409) When Israel crossed the sea, the ministering angels came that night to sing before the Creator. The Creator said to them, “The work of My hands is drowning in the sea, and you are singing?” Then, as it is written, “They did not draw near to one another all that night.”
Here, too, each time there is destruction of wicked in the world there is sadness before Him because “to one another” implies to the angels, of whom it is written, “And one called on the other.” “They did not draw near one another all that night” means that they said nothing all that night.
410) When Adam sinned before the Creator and transgressed against His commandment, there was sadness before Him. The Creator said to Him, “Woe, for you have weakened the upper force.” At that time a light—the Nukva—darkened. Promptly, He drove him out from the Garden of Eden.
411) He said to him: “I let you into the Garden of Eden to make an offering, to unify the Creator and His Shechina, and you have blemished the altar, the Nukva, until it is no longer possible to make an offering. Henceforth, go away from here to till the land,” and He sentenced him to die. But the Creator had mercy on him, and when he died he buried him near the garden, in the Cave of Machpelah, which is the door to the Garden of Eden.
412) Adam made a cave, the Cave of Machpelah, and Adam and his wife hid in it. How did he know to choose that place?
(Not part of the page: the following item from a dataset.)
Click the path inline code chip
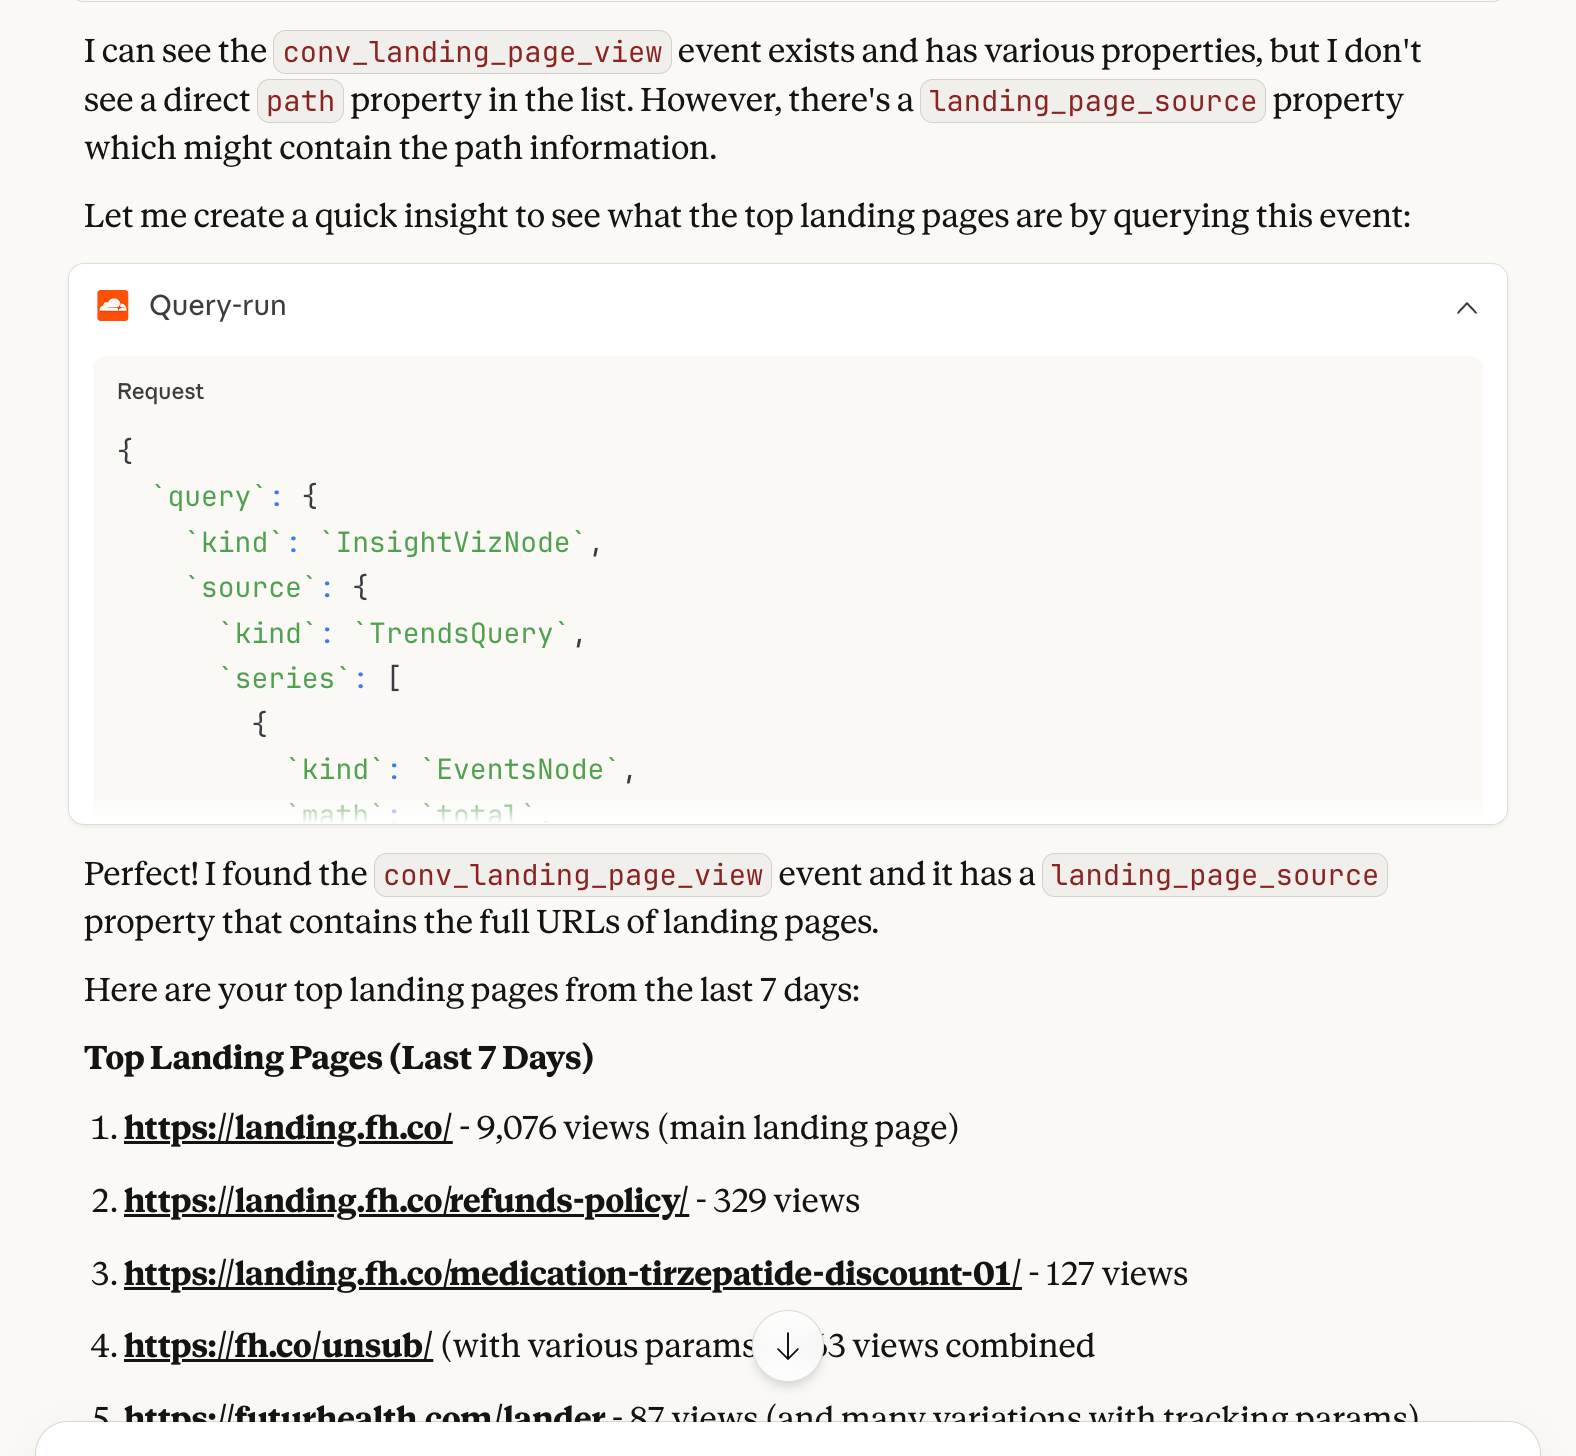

He saw a fine light there coming out from the Garden of Eden; he went into that place, and wished to be buried there. And there is a place near the door of the Garden of Eden.
413) A person does not pass away from the world until he sees Adam HaRishon, and Adam HaRishon asks him why he went from the world, and how his soul came out. He tells him, “Woe, I have left the world because of you, because he had sinned in the tree of knowledge and people were sentenced to die.” And Adam HaRishon replies to him, “My son, I broke one commandment and I was punished for it. You, see how many transgressions and how many commandments of your Maker you committed and did not keep.”
414) To this day Adam HaRishon stands and sees the patriarchs twice daily, and confesses his sins. He shows them the place in the Garden of Eden where he was in the high glory before he sinned. He walks and sees all those righteous and pious who came out of him and inherited that high glory in the Garden of Eden where he was prior to his sins. And the patriarchs all confess and say, “How precious is Your mercy, O God, and people will take shelter in the shade of Your wings.”
415) The reason why all the people in the world see Adam HaRishon when they pass away from the world is to testify that each person passes away from the world for his own sins, and not because of the sin of Adam HaRishon, as we learn, “There is no death without a sin.”
416) The exception is those three who passed away because of the counsel of the primordial serpent, who advised Eve to eat from the tree of knowledge, and did not die for their own sins. They are Amram, Levi, and Benjamin, and some say Yishai, too. All of them did not sin and no sin was found in them for which they would die, except for the counsel of the serpent that was mentioned in regard to them.
417) All the generations in the days of Noah stripped, meaning revealed their iniquities in the world openly, to everyone’s eyes.
418) Any sin that is done openly repels the Shechina from the earth and her abode ascends from the world. Those in the generation of the flood were walking with their heads held shamelessly high, carrying out their iniquity openly and rejecting the Shechina from the world until the Creator rejected them and removed them from His face, as it is written, “Take away the dross from silver, and there comes out a vessel for the smith. Take away the wicked from before the king, and his throne will be established in righteousness.”